Нужно ли дело вершить, меч обнажив для того,
Или же ярые копья скрестить в необузданной битве,
Или направить стрелу, что устремится к врагу.
Пылкая сила в глазах, обаятелен облик, а щеки
Цвета такого, какой видим мы разве у роз.
Лик восхищенья достоин за живость крылатую, – равно
60 Нежная дева и муж лик этот могут иметь.
Был вот таким же Ахилл, притворившийся девой, таким же
На Эмонийских конях Гектора тело он влек.
О, если б доблесть такую души в сочетании с телом
Можно бы было постичь, в помощь природу призвав!
Больше того, и лицо как бы доблесть собой излучает,
Истинно, это лицо – вестник достойной души.
Как рассудительный ум преисполнен зрелости мудрой,
Сколько покоя в его сердце, лишенном сует!
Как он умеет свой жребий нести, любым управляя,
70 Сколько о скромности он кроткой являет забот!
Как безмятежная кротость питает спокойствие духа!
Сколь далеко отстоит спесь от подобной души!
Нашего принцепса лик необычный такие приметы
(Что измышлять их) несет истинно сам на себе.
Но в справедливости той, что владеет искусством правленья,
В том благочестье идет он за народом своим.
Весь этот блеск непреложно на лицах у нас отразился,
Все это должно узреть в нынешнем благе у нас.
Мы восторгаемся так потому, что владеем свободой
80 И что опасности, страх, боль и утраты ушли,
Что возвратились сюда мир и польза, и смех, и веселье,
Что с этих пор на виду принцепса доблесть у всех.
Власть без границ погубила поистине добрые взгляды,
И у великих людей это в обычай вошло.
Но хоть и прежде он был благочестен, все ж должные нравы,
Чтобы властителем быть, высшая власть принесла.
Ибо добро, что иные лишь в старости поздней свершили,
Тотчас же он совершил в первый вступления день.
Схваченных тотчас он ввергнул в оковы.
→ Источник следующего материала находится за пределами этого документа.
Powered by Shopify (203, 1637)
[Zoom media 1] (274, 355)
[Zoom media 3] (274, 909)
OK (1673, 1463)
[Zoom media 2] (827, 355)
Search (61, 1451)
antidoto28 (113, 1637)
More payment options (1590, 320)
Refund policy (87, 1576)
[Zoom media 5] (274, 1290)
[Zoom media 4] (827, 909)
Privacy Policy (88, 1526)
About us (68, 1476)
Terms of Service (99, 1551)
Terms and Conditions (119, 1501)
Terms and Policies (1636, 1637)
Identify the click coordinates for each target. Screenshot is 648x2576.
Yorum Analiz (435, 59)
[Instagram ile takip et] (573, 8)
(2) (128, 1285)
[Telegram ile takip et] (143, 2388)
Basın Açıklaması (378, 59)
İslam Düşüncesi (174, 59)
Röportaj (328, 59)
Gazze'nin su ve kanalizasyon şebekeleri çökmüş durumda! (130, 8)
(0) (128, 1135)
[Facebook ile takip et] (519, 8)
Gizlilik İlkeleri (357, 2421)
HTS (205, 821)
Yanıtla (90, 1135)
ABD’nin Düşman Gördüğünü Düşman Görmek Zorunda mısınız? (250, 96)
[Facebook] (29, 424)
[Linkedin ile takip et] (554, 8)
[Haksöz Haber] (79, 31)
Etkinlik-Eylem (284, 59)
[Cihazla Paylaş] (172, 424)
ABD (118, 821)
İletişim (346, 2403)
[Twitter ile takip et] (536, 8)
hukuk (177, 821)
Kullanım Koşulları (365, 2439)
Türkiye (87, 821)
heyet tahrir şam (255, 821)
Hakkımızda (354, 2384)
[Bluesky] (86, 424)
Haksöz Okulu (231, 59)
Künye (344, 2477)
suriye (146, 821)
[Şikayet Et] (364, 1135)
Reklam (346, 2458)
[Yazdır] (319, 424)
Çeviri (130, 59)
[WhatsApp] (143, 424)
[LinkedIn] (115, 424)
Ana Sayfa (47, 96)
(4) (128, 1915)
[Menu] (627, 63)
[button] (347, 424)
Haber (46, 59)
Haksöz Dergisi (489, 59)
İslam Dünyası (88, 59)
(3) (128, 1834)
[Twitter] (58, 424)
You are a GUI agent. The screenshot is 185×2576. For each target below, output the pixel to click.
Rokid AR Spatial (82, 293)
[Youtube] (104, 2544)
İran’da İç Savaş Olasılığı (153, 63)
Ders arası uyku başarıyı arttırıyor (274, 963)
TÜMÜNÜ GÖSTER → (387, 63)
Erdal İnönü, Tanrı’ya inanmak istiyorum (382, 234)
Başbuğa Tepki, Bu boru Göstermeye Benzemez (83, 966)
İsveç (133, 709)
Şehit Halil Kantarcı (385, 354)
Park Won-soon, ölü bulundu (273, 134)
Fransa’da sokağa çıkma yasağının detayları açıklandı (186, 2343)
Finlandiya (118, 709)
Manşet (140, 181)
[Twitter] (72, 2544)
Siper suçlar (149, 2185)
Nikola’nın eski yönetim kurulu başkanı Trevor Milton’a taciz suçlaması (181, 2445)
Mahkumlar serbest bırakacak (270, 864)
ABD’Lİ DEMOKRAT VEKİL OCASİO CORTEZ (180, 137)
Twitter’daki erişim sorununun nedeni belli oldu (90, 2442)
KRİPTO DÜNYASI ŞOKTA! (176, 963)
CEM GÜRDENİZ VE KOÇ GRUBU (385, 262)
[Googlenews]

Любой, кто недавно
90 Умыслом злобным своим вред государству чинил,
Тот, кто доносчиком был, укрощается ныне в оковах,
Чтобы он сам претерпел зло, что другим причинял.
Он для торговли моря отверзает. И если торговец
Был притесняем, теперь малый он платит налог.
Бывшее долго в презренье сословье людей благородных
В первый правления день древнюю честь обрело.
Должности все в государстве, которые прежде негодным
В откуп давались, раздал людям достойнейшим он.
И со счастливой в делах переменой отличья, какие
100 Ранее неуч имел, ныне ученый обрел.
Тотчас законам (они ниспровержены были и сами
Ниспровергали) вернул мощь и достоинство он.
И если прежде совсем отстраняли любое сословье,
Сразу же снова к себе все он сословья привлек.
Если же что-то в законах он сам пожелал уничтожить,
Чтобы народу суметь тем услужить своему,
То это было, он знал, что родителю нравилось прежде:
Но, как и должно, отцу родину он предпочел.
Я не дивлюсь: ведь не все ли, что принцепсом этим вершится,
110 Кто благородным рожден и с просвещенным умом,
Коего девять сестер омыли кастальскою влагой,
Философией самой было ему внушено?
Множество было причин, что народ раболепствовал целый
Пред королем: это зло лишь и пугает его.
Мог бы, однако, король, если б он захотел, отовсюду
Страху в угоду богатств нагромоздить без числа.
Всем этим он пренебрег: снова всех безопасными сделал,
Всякое зло удалил, что породила боязнь.
Так вот, других королей страшились народы, его же
120 Любят: страшиться при нем нечего больше теперь.
Принцепс, надменным врагам страх внушать ты должен немалый, -
Твой же не должен народ, принцепс, страшиться тебя;
Те боятся тебя, – мы тебя почитаем, мы любим.
Будет наша любовь, – что ты боишься, – у них.
Так, безмятежным тебя, защищенным без всякой охраны,
Здесь охраняет любовь; там же – единственно страх.
Даже и внешние войны, коль схватятся галл и шотландец,
Всем не страшны, лишь бы ты, Англия, дружной была.
Но далеко будут распри от нас; и какие причины
Есть для того, чтоб они здесь зародиться могли?
Ибо, во-первых, о праве короны и титула больше
Нет и вопроса теперь, да и не может он быть.
В споре, что часто бывает, ты стороны обе сливаешь, -
Так, благородные, спор кончили – мать и отец.
Сколь далека от тебя возмущенья народного ярость
Та, что обычно глава всех государственных смут.
Гражданам всем ты своим, ты, единый, настолько приятен,
Что ни один и себе быть бы приятней не мог.